Creating a group

The sample code hereafter shows how to create an SSG group. The ssg_group_create() function requires a margo instance id, a group name, an array of null-terminated strings representing the list of addresses of processes that are members of this group, the number of addresses in this array, a configuration structure, a membership update callback, and a pointer to user data for this callback. The last argument is the resulting opaque group id.

main.c (show/hide)

#include <assert.h>
#include <stdio.h>
#include <ssg.h>

static void my_membership_update_cb(void* uargs,
        ssg_member_id_t member_id,
        ssg_member_update_type_t update_type)
{
    switch(update_type) {
    case SSG_MEMBER_JOINED:
        printf("Member %ld joined\n", member_id);
        break;
    case SSG_MEMBER_LEFT:
        printf("Member %ld left\n", member_id);
        break;
    case SSG_MEMBER_DIED:
        printf("Member %ld died\n", member_id);
        break;
    }
}

int main(int argc, char** argv)
{
    margo_instance_id mid = margo_init("tcp", MARGO_SERVER_MODE, 1, 0);
    assert(mid);

    int ret = ssg_init();
    assert(ret == SSG_SUCCESS);

    hg_addr_t my_addr;
    margo_addr_self(mid, &my_addr);
    char my_addr_str[128];
    size_t my_addr_str_size = 128;
    margo_addr_to_string(mid, my_addr_str, &my_addr_str_size, my_addr);
    margo_addr_free(mid, my_addr);

    const char* group_addr_strs[] = { my_addr_str };
    ssg_group_config_t config = {
        .swim_period_length_ms = 1000,
        .swim_suspect_timeout_periods = 5,
        .swim_subgroup_member_count = -1,
        .swim_disabled = 0,
        .ssg_credential = -1
    };

    ssg_group_id_t gid;
    ret = ssg_group_create(
            mid, "mygroup", group_addr_strs, 1,
            &config, my_membership_update_cb, NULL,
            &gid);
    assert(ret == SSG_SUCCESS);

    // ...
    // do stuff using the group
    // ...

    ret = ssg_group_leave(gid);
    assert(ret == SSG_SUCCESS);

    ret = ssg_group_destroy(gid);
    assert(ret == SSG_SUCCESS);

    ret = ssg_finalize();
    assert(ret == SSG_SUCCESS);

    margo_finalize(mid);

    return 0;
}

In this example we initialize a group of only one process. When multiple processes create a group by this way, all the members of the group have to provide the same input parameters (group name, array of addresses, and configuration).

Important

Because SSG group members have to send messages to each other, they need to be initialized as Margo servers and have an actively running process loop. Anything preventing the progress loop from running will prevent the process from responding in the SWIM protocol, which may lead to the process being marked as dead by other processes.

Group configuration

The group configuration structure ssg_group_config_t includes the following parameters. * swim_period_length_ms: the number of milliseconds between each invokation of the SWIM protocol. * swim_suspect_timeout_periods: the number of periods of the SWIM protocol that should pass without a process answering for this process to be marked as suspected. * swim_subgroup_member_count: when a process A cannot reach a process B directly during the execution of the SWIM protocol, it will ask swim_subgroup_member_count to try reaching it on its behalf before considering it suspected. * swim_disabled: can be set to 1 to disable the SWIM protocol. * ssg_credential: some credential information.

Group membership callback

The my_membership_update_cb() function will be called whenever a membership change is detected. This membership change is indicated by the ssg_member_update_type_t argument, and the ssg_member_id_t argument indicates which member joined, left, or died.

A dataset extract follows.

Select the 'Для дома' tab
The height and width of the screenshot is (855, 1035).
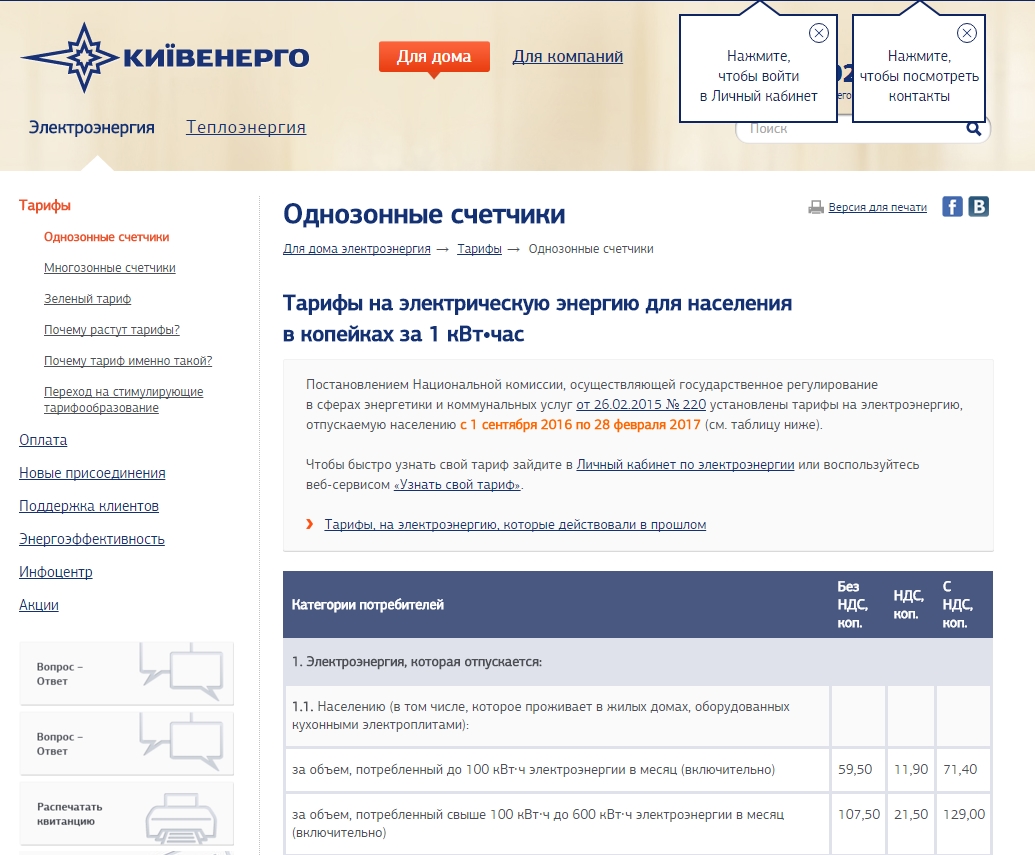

Leaving and destroying a group

The ssg_group_leave() function is used to notify other members that the caller is leaving the group. The ssg_group_destroy() is then used to destroy the internal data structures associated with the group.

If a member calls ssg_group_destroy() without having called ssg_group_leave() first, other member will eventually consider that it has died.

It is possible for a process to call ssg_group_leave() and then continue to use the group id to lookup member addresses, as a simple observer of the group. However SSG does not currently provide a way to rejoin a group once a process has left it.